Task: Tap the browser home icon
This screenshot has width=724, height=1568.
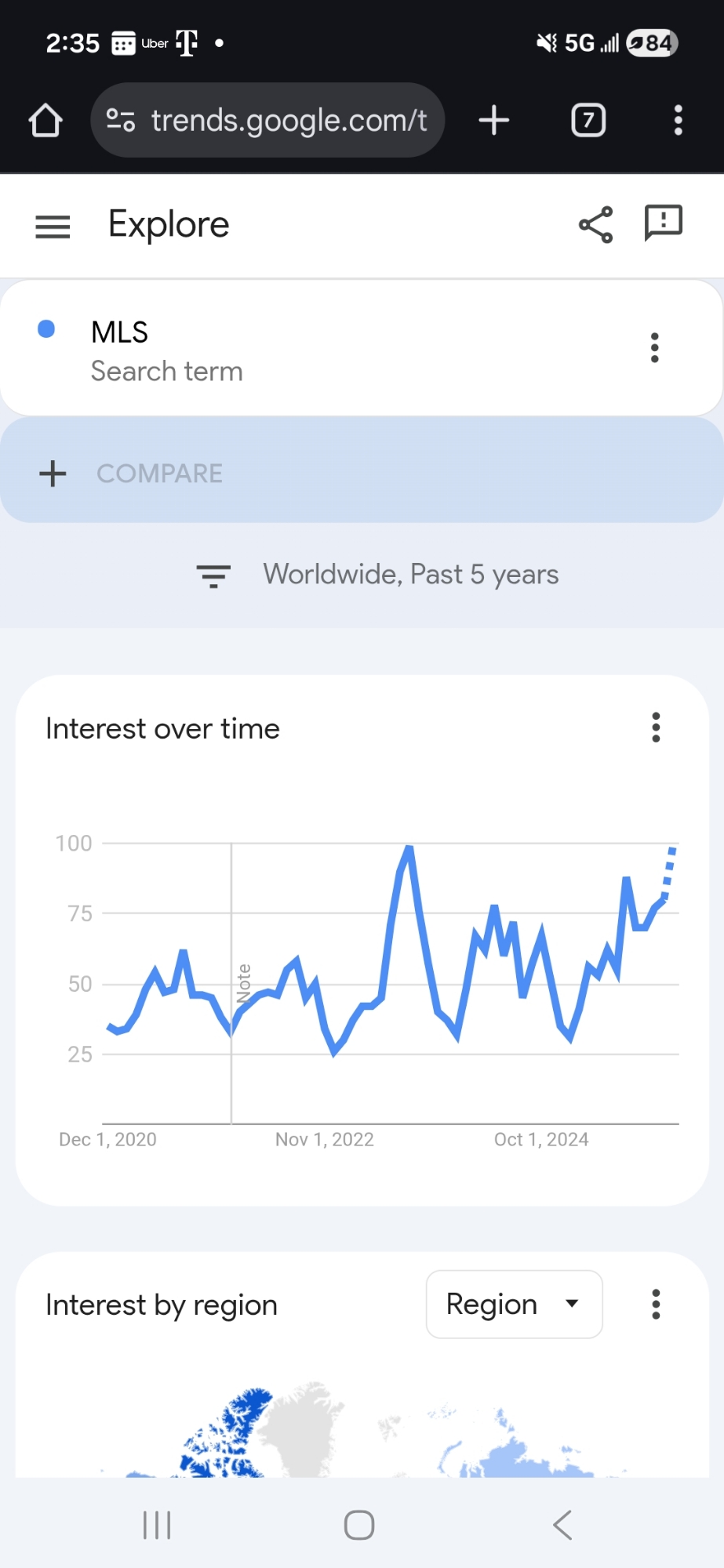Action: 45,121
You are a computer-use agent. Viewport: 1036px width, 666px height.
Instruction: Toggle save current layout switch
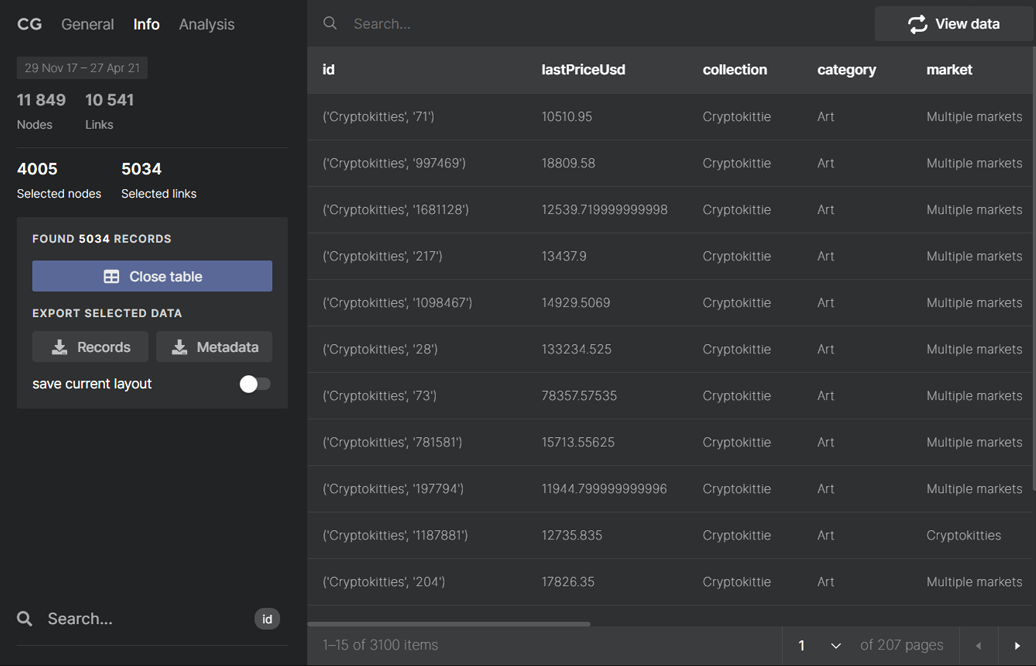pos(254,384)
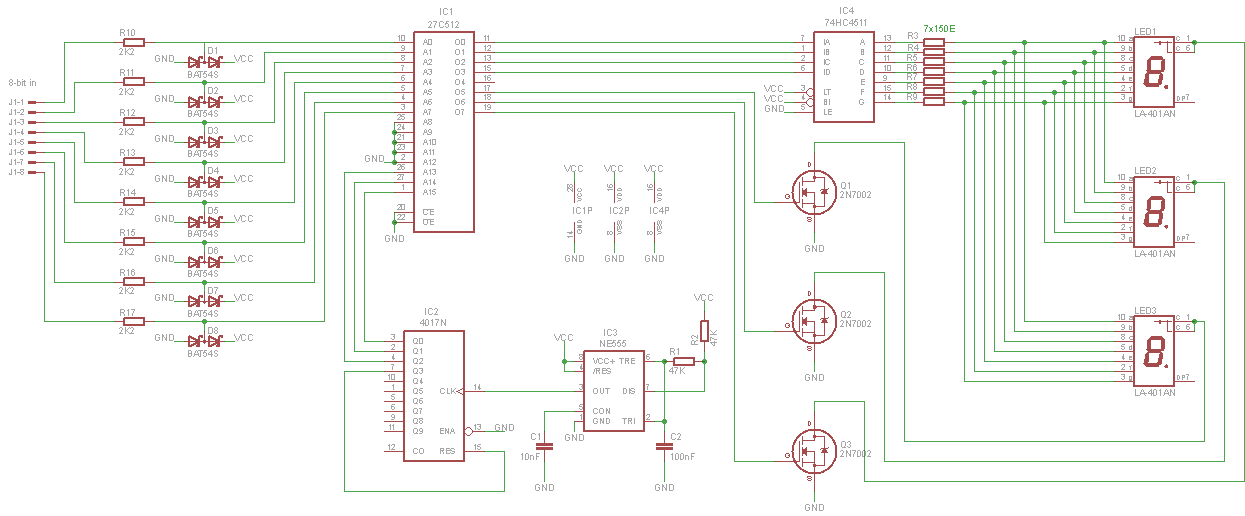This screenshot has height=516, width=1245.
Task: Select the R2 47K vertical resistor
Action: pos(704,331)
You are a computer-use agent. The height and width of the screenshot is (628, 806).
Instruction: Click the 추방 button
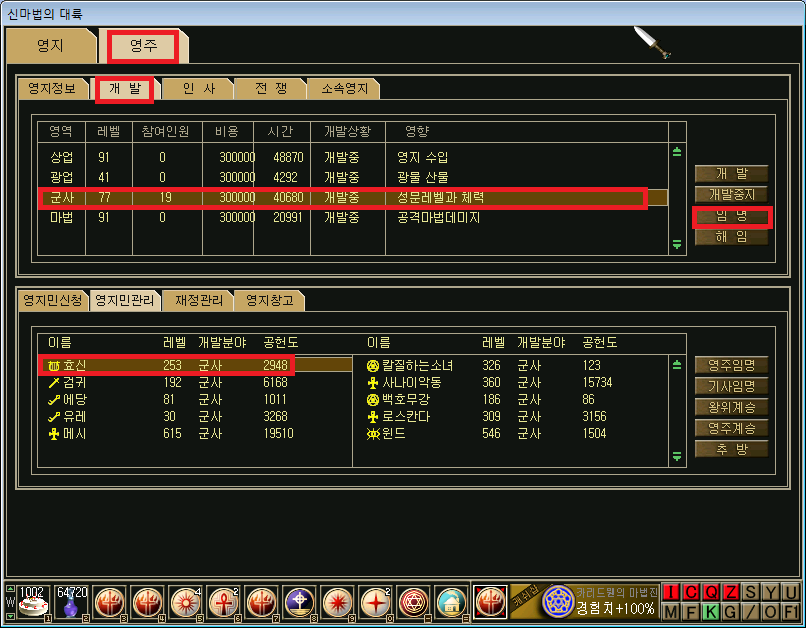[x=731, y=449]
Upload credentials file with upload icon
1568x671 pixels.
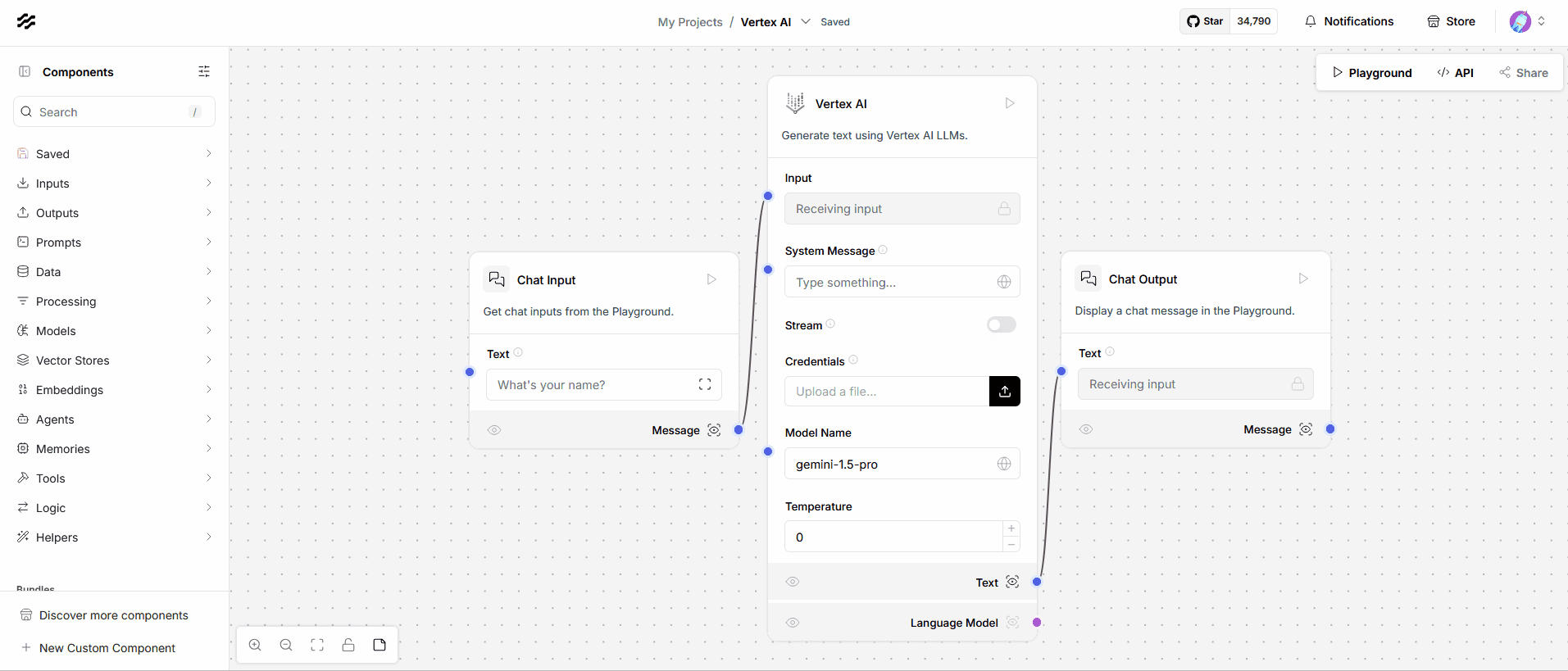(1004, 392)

#### WHAT NEEDS TO BE DONE:
The copy you give must repeat each record character for character, but it must not include the pictures.

#### OUTPUT FOR THIS EXERCISE:
Task: Tap the browser home icon
This screenshot has width=724, height=1568.
Action: 45,121
You are a computer-use agent. Viewport: 1036px width, 666px height.
Instruction: Toggle save current layout switch
pos(254,384)
This screenshot has height=516, width=1245.
Task: Select the R2 47K vertical resistor
Action: pos(704,331)
You are a computer-use agent. The height and width of the screenshot is (628, 806).
Instruction: Click the 추방 button
[x=731, y=449]
Upload credentials file with upload icon
1568x671 pixels.
(1004, 392)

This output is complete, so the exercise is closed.